▶ **Document text**:
---*---

In agreement with a previous comparison ( 11), all urine extracts were detected similarly in the RUA and MUA assays. However, purified Rat n 1 (used as standard in the mAb assay) was inefficient as an inhibitor in the RAST-inhibition assay, indicating that a significant proportion of the patient IgE is specific for other rat urinary proteins, as confirmed in the Western blots. In the mAb RUA assay, differences in detection reflected the relative amount of Rat n 1.02 (α2u-globulin) in each extract. All RUA and MUA assays were specific; binding to other allergens would be of little, if any, practical significance.

---*---

▶ **Raw data**:

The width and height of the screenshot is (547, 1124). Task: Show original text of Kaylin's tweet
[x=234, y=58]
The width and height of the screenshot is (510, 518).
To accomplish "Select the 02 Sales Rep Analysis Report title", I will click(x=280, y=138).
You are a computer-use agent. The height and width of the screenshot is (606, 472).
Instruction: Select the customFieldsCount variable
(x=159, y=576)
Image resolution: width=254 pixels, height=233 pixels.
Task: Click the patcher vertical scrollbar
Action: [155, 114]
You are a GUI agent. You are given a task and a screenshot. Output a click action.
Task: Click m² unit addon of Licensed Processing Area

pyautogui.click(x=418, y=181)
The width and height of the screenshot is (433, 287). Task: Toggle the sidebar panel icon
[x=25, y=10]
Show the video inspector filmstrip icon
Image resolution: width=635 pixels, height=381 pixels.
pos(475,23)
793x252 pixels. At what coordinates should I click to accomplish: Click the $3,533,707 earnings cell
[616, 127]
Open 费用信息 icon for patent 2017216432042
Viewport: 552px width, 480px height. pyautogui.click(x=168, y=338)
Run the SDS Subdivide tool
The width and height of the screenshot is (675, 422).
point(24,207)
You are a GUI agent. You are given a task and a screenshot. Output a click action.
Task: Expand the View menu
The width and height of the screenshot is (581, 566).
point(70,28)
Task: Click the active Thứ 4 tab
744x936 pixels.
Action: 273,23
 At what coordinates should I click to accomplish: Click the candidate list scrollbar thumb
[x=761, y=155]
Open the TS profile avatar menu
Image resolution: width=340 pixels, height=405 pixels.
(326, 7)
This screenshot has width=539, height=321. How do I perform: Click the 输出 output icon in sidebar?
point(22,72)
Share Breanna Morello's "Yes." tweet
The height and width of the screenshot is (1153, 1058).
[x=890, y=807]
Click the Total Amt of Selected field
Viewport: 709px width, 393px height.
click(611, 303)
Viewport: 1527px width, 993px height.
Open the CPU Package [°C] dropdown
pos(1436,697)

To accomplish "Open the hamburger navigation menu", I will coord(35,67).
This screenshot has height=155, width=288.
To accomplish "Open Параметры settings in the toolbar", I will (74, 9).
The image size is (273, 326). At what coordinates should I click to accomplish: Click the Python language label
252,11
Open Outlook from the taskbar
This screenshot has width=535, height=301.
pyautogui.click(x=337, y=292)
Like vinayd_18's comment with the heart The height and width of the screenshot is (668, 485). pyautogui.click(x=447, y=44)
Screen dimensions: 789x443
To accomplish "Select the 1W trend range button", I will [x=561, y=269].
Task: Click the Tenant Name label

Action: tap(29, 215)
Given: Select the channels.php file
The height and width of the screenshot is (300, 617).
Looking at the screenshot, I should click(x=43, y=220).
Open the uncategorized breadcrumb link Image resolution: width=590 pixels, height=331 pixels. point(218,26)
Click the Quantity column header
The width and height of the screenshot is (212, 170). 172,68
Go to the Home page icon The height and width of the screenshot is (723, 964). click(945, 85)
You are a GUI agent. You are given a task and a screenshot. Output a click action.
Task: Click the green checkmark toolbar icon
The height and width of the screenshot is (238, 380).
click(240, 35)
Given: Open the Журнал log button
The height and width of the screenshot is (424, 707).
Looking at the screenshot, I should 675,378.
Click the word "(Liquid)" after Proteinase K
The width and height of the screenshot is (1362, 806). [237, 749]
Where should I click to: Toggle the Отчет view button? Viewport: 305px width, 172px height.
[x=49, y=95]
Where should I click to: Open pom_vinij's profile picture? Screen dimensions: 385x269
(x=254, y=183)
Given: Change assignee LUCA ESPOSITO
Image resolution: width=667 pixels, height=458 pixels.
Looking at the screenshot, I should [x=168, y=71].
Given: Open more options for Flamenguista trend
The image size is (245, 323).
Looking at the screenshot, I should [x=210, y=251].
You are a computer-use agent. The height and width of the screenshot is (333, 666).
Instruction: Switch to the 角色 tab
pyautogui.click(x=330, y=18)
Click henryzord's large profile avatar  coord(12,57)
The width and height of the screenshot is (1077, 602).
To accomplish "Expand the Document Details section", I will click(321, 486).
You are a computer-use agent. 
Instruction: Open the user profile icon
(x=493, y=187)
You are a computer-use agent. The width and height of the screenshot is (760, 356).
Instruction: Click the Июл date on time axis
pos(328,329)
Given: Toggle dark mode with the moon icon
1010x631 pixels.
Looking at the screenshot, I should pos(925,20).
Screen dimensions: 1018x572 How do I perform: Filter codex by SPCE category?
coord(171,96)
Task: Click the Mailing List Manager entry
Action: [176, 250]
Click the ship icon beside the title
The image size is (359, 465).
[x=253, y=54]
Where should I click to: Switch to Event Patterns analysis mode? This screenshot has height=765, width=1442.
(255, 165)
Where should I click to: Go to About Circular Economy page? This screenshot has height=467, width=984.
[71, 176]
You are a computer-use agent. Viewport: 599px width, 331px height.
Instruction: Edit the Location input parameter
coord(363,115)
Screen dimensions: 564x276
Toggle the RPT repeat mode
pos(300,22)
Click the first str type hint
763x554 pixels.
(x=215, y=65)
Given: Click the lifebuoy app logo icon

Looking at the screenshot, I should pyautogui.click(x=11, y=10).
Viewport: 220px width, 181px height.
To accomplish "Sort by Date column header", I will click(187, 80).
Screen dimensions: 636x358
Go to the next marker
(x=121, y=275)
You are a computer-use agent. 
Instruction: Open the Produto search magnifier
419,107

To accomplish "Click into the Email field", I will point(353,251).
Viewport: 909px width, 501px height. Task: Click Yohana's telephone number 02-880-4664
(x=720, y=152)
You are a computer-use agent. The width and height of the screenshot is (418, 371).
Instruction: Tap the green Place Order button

---*---

Please retype the passage on rat urine allergen assays above, between "In agreement with" and "any, practical significance.", inclusive.

In agreement with a previous comparison ( 11), all urine extracts were detected similarly in the RUA and MUA assays. However, purified Rat n 1 (used as standard in the mAb assay) was inefficient as an inhibitor in the RAST-inhibition assay, indicating that a significant proportion of the patient IgE is specific for other rat urinary proteins, as confirmed in the Western blots. In the mAb RUA assay, differences in detection reflected the relative amount of Rat n 1.02 (α2u-globulin) in each extract. All RUA and MUA assays were specific; binding to other allergens would be of little, if any, practical significance.